As a now Dr of biochemistry, it may surprise you to learn that my strongest subject at school was French. I could whip up essays on French literature with complete ease and I loved every lesson. I was (and still am) obsessed with French culture, fashion and music and like to watch French films and read French books in the hopes of not completely losing what came so naturally to me all those years ago. So why on earth didn’t I do French at university? That’s a question I asked myself during the more stressful days of my PhD and was one of the toughest decisions of my life.

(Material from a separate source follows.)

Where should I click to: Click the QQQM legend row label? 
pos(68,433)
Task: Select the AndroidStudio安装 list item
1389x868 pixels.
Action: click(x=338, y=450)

Back then (10 years ago!) there were no visible role models for young women in science; there was no Instagram or Facebook communities for girls interested in science. I was one of the only girls in my chemistry class and the only person there who was not doing it to get onto a medicine degree. Biochemistry isn’t studied at school-age, only biology and chemistry separately, so taking the leap to devote 4 years of my life (in fact, 8!) to a subject that I didn’t really know anything about was a big gamble; I questioned myself many times, as did my French teachers, whilst my chemistry teacher tried to put me off, highlighting that science didn’t come naturally to me. A dreadful thing to say to a 17-year-old perhaps, but he was completely right, even now. I found science interesting, but I had to work damn hard at it. I’m happy to say, the hard work paid off!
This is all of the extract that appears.